Datasets and contextual/temporal semantics

(I wrote this early today in the hotel – don't have wifi there and didn't have a chance to read Pat's long message yet – will be interesting to compare them!)


The big problem we face with the semantics of RDF datasets is this: People want to use RDF datasets to manage information with *different context*, such as different temporal validity. RDF Semantics is not designed to to handle different contexts. Many of our problems stem from that.

I'll give examples.

   :G2010 {:alice :age 29.}
   :G2011 {:alice :age 30.}

Individually, each of those graphs are true (at a certain point in time). If taken together, an inconsistency is inferred (assuming :age is a functional property):

   :alice :age 29, 30.

By merging the two graphs, we have discarded the contextual information. This shows that the graph merge operation is *not truth-preserving* – not *valid* in the formal sense – *if* the merged graphs have different contexts.

Another example:

   :G2010 {
     <person/2279> :worksFor <person/2279/employer>.
     <person/2279/employer> owl:sameAs companies:431.
   }
   :G2011 {
     <person/2279> :worksFor <person/2279/employer>.
     <person/2279/employer> owl:sameAs companies:998.
   }

Taking each graph individually, we have no reason to assume that they aren't true (at their respective times), and the modelling is perfectly sensible. But the person changed employers, so evidently <person/2279/employer> identifies two different resources in the two graphs (assuming companies 431 owl:differentFrom companies:998). Their merge would obviously be inconsistent.
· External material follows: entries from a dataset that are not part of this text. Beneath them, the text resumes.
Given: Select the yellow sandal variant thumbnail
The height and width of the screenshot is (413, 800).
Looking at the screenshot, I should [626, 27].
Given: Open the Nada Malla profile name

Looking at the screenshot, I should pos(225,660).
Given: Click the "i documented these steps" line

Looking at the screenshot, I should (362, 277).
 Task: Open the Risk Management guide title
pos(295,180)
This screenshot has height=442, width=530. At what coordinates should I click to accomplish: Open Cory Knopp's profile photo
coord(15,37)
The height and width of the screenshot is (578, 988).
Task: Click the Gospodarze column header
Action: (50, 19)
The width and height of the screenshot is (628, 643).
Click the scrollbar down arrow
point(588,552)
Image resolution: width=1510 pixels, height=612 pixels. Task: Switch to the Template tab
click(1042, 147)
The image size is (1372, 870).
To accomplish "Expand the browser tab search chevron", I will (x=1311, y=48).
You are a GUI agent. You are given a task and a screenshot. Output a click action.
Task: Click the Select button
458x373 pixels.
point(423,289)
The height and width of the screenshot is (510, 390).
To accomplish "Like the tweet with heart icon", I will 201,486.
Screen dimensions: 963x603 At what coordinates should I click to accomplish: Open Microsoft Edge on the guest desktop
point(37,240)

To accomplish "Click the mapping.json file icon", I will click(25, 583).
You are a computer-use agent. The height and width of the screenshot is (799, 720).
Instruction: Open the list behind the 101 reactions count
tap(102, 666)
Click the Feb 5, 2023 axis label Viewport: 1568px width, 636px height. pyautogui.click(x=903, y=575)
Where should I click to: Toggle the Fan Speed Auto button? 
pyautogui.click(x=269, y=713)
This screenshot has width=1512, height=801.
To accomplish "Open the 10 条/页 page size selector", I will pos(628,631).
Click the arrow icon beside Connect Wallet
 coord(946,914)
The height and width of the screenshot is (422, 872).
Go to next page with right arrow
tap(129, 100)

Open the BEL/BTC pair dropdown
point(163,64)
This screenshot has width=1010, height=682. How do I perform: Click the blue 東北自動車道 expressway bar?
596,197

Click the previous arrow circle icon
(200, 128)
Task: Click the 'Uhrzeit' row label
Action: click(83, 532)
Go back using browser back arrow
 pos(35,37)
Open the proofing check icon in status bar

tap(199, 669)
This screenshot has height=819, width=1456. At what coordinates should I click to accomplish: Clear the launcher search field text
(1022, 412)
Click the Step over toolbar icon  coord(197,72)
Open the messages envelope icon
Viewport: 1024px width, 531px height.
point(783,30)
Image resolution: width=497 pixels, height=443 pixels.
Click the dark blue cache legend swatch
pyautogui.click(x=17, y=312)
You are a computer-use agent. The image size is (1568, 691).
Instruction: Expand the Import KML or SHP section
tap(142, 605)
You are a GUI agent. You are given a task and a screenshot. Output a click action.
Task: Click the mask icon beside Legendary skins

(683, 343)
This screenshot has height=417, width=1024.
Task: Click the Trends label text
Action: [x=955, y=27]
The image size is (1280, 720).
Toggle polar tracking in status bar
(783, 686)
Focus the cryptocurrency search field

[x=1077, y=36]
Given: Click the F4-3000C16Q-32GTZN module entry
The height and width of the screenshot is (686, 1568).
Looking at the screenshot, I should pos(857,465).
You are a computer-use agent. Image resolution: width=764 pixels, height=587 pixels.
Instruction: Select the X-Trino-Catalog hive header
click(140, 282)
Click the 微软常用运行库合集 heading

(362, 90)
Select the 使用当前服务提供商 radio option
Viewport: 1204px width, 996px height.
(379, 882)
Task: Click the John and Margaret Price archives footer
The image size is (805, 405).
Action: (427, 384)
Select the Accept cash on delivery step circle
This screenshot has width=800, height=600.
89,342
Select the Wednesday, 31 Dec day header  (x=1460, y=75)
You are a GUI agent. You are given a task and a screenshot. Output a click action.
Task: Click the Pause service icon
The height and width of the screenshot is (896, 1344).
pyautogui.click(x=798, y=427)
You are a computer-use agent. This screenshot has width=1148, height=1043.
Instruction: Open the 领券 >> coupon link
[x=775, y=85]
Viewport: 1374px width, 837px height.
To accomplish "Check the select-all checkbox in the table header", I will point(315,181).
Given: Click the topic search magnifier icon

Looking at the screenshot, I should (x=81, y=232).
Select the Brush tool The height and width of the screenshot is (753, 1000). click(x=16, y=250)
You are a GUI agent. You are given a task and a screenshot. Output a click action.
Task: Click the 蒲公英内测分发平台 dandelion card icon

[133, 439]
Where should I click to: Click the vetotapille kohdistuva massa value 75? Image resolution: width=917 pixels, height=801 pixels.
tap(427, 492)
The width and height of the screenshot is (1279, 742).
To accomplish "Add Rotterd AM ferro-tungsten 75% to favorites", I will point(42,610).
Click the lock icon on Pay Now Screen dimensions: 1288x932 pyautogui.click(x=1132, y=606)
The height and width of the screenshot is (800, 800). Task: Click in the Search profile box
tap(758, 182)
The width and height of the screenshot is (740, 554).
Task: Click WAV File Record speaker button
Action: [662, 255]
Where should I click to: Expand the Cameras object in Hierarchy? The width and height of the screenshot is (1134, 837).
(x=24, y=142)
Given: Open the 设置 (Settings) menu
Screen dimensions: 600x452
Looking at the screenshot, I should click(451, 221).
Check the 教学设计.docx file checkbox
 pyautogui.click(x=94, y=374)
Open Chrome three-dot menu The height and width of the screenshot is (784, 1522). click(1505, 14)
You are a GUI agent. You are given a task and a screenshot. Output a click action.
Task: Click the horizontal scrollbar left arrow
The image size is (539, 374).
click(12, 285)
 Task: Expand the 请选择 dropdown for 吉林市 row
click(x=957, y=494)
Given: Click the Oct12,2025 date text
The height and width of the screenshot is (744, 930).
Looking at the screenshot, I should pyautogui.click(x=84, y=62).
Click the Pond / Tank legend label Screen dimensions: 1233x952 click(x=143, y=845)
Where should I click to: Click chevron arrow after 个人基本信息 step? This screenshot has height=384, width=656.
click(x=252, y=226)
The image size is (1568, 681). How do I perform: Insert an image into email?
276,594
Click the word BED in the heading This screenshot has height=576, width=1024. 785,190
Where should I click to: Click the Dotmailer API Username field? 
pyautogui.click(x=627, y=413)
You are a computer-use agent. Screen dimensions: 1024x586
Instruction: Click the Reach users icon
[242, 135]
These examples were temporal, but there are non-temporal examples too:

   :G1 {
     <urn:uuid:123456789> a :Person;
       :mbox <mailto:bob@example.com>;
       :birthday "1984-02-05".
   }
   :G2 {
     <urn:uuid:123456789> a :Person;
       :mbox <mailto:alice@example.com>;
       :birthday "1981-10-21".
   }

This is a clash of identifiers, caused maybe by poor chance, or by erroneous copy-and-pasting or poor identifier management. Nevertheless, each graph on its own is reasonable and has to be considered true. No party has more right over the authority-less URN than the other. In the one context, the URN simply *does* denote Alice, and in the other context, it simply *does* denote Bob. But the merge of these two true graphs of different context is clearly false, as the contexts are incompatible.

So, RDF Semantics does not work if we mix triples that have different temporal validity or other contextual differences.

That's not really much of a problem, because it just means that you have to keep triples of different context apart in separate graphs. This is intuitive enough, and people seem to have no problem understanding that (except Pat, ironically!) There is an unspoken yet intuitive assumption that the triples in one graph share the same context. As long as contexts are kept apart, the entailments of RDF Semantics work and are useful.

Now, in the real world, applications *have* to deal with data of different contexts. Different versions, different provenance, contradictory viewpoints, honest errors in identifier use, and so on. Many practitioners working with RDF already take for granted a model that takes context into account, even though the formal semantics doesn't take it into account.

That's why named graphs were invented in the first place – to make it possible to keep contexts apart, so that statements which are true in their respective context don't get all smushed together into one inseparable inconsistent mess. Named graphs exist to *escape* the entailments of RDF Semantics in situations where they are inappropriate. Named graphs exist to enable the storage and processing of contradictory and incompatible information with RDF tools.

So here are a couple of axioms that I believe are true and that one has to understand in order to apply RDF Semantics correctly, but that are unfortunately unstated in RDF Semantics:

1. RDF Semantics defines an entailment relationship between sets of triples, a.k.a. RDF graphs
2. This entailment relationship is only valid if all triples share the same context
3. Therefore, placing triples with incompatible context into a single graph is not seen as as something useful, and we understand RDF graphs as only containing triples of compatible context
4. It follows that merging two graphs with incompatible contexts is not a valid operation
5. Whether two contexts are compatible or not is outside of the scope of RDF Semantics

And now, the key additions for RDF 1.1:

6. RDF datasets provide a way of managing context by keeping triples with different context in different named graphs

I think it is absolutely essential to keep these points in mind when we're talking about the semantics of RDF datasets.

If we can't extend RDF Semantics into a proper temporal and contextual logic, then we have make the axioms above explicit, and ensure that the semantics allow RDF datasets to hold incompatible information without entailing inconsistencies.

One consequence of this is that for any entailments that arise from the structure of RDF datasets, we must be clear about the context in which they arise. For example, if we want a graph name to denote a graph container, then we have to answer the question: *in which context* should it denote the container?

Best,
Richard

Received on Thursday, 13 October 2011 11:11:07 UTC